Sécurité : La zone CEMAC souffle le chaud et le froid

Au moment où le gouvernement Centrafricain et les groupes rebelles du pays sous l’égide des Nations Unies tentent à Khartoum de trouver une issue pour la paix en RCA, beaucoup d’incertitudes planent sur la stabilité de la zone.

La  Communauté économique et monétaire  d’Afrique centrale (CEMAC) fait  face à de sérieux problèmes de sécurité depuis plusieurs années déjà. Entre  le terrorisme qui sévit dans  le bassin du Lac Tchad, les velléités séparatistes des régions du Nord-Ouest et du Sud-Ouest au Cameroun, la rébellion du  UFR  sans cesse  présente au Tchad et l’enlisement sécuritaire en République centrafricaine (RCA), les populations de cette sous-région d’Afrique ont perdu le sommeil.

Cela fait désormais plusieurs années que la RCA est en proie à une profonde crise interne qui a fait d’énormes dégâts sur le plan matériel et causé de milliers de pertes en vie humaine et des centaines de déplacés vers les pays voisins notamment le Cameroun. Après plusieurs mois de négociation, un accord a été  trouvé le 05 février avec 14 groupes rebelles  pour mettre un terme à cette crise.
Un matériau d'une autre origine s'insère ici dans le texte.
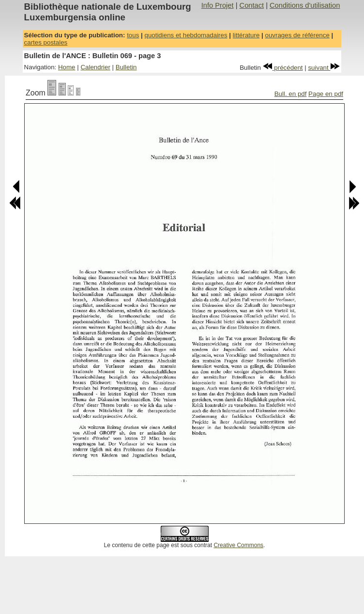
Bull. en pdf (290, 94)
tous (133, 35)
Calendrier (95, 67)
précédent (283, 67)
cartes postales (46, 42)
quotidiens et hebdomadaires (185, 35)
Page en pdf (326, 94)
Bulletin (126, 67)
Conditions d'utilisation (304, 5)
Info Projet (217, 5)
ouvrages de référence (297, 35)
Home (67, 67)
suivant (324, 67)
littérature (246, 35)
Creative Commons (238, 545)
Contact (252, 5)
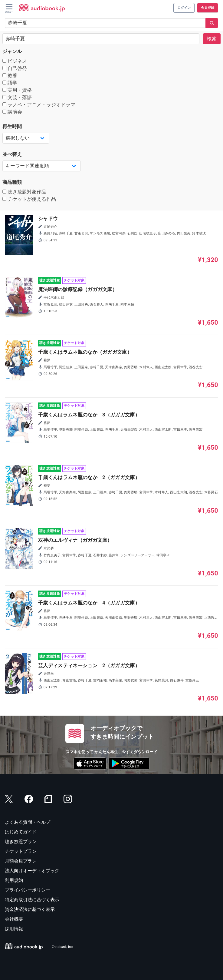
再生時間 (12, 126)
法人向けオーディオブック (32, 870)
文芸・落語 (17, 97)
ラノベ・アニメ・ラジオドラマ (39, 105)
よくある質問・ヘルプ (27, 822)
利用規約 (14, 880)
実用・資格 (17, 90)
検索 (212, 38)
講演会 (12, 112)
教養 (9, 75)
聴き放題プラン (21, 842)
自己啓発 (14, 68)
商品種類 (12, 182)
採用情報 (14, 929)
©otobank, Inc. (63, 947)
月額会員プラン (21, 861)
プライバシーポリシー (27, 890)
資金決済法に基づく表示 (30, 909)
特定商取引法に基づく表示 (32, 900)
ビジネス (14, 61)
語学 (9, 83)
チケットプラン (21, 851)
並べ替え (12, 154)
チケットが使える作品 (29, 199)
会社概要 (14, 919)
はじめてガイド (21, 832)
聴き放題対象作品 (24, 192)
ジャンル (12, 51)
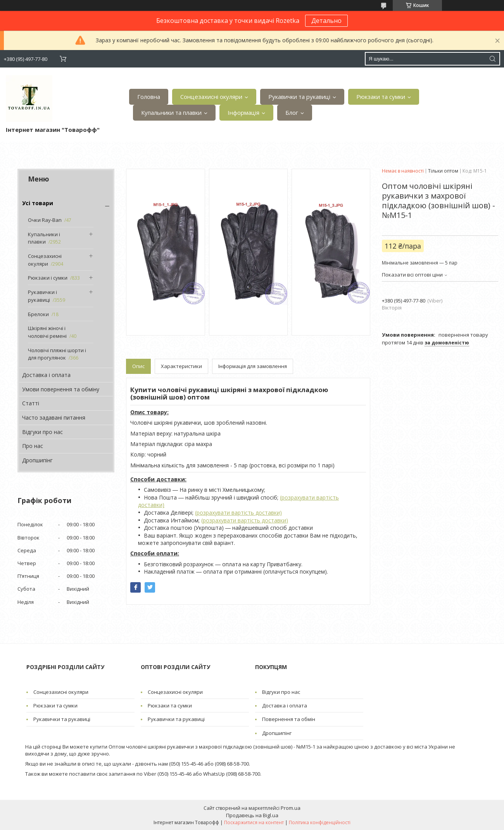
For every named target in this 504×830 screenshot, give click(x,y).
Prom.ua (290, 808)
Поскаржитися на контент (254, 822)
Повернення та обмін (288, 719)
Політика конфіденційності (319, 822)
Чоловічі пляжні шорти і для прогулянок (57, 354)
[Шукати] (492, 59)
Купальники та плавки (171, 112)
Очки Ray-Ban (45, 220)
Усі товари (38, 203)
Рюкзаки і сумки (48, 278)
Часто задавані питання (54, 417)
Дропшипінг (37, 460)
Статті (31, 403)
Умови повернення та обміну (60, 389)
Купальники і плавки (44, 238)
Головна (148, 97)
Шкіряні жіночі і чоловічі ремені (47, 332)
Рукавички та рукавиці (299, 97)
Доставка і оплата (46, 375)
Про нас (33, 446)
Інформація (243, 112)
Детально (326, 21)
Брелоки (38, 314)
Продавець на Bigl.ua (252, 815)
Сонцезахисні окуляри (211, 97)
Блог (292, 112)
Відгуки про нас (42, 432)
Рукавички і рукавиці (42, 296)
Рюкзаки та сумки (381, 97)
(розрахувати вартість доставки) (238, 512)
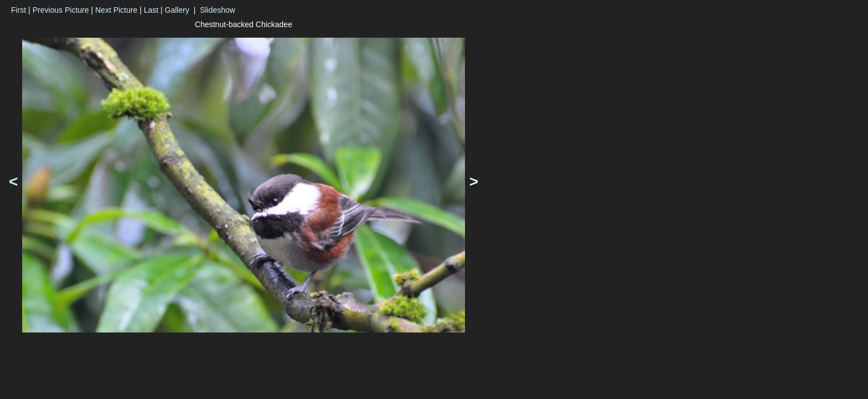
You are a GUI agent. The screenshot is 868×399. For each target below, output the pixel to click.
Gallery (177, 10)
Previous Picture (61, 10)
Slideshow (218, 10)
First (18, 10)
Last (151, 10)
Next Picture (116, 10)
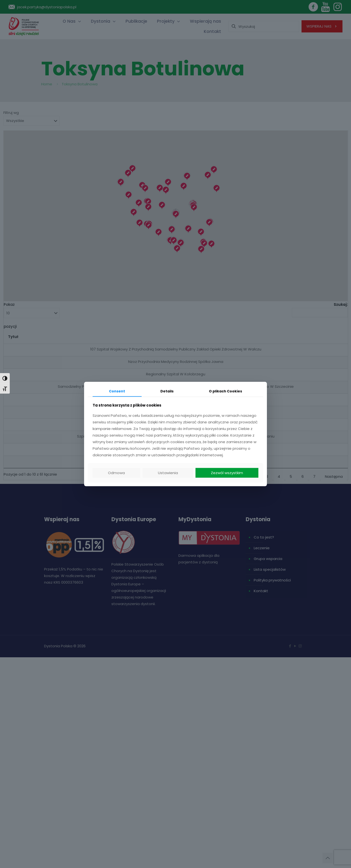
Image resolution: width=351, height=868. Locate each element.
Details (167, 391)
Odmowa (116, 473)
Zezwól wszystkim (227, 473)
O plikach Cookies (225, 391)
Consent (117, 391)
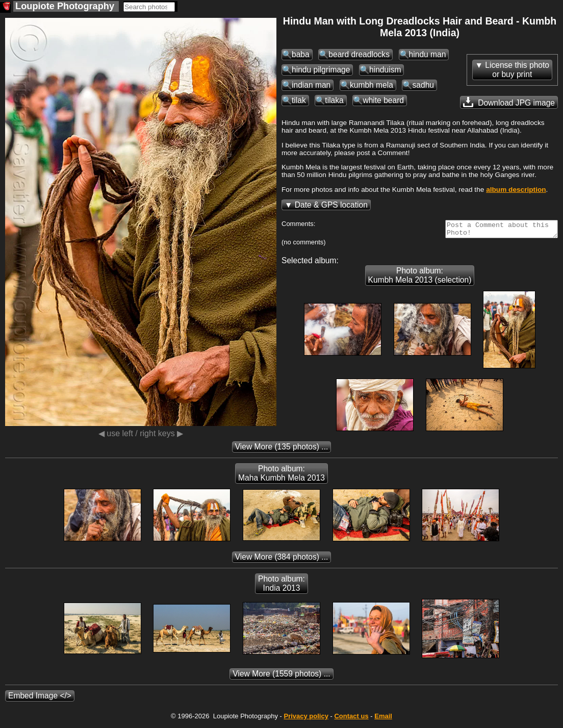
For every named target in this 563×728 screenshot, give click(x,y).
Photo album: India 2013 (282, 586)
Cet accord traite des questions d’amnistie des ex combattants, du partage du pouvoir et aussi de l’intégration des combattants rebelles  dans les forces de défense et de sécurité du pays. Si cet accord est salué par toutes les parties ainsi que la communauté internationale, il faut craindre qu’il ne soit qu’un accord de plus qui vient s’ajouter aux huit autres qui n’ont jamais été appliqués par les parties.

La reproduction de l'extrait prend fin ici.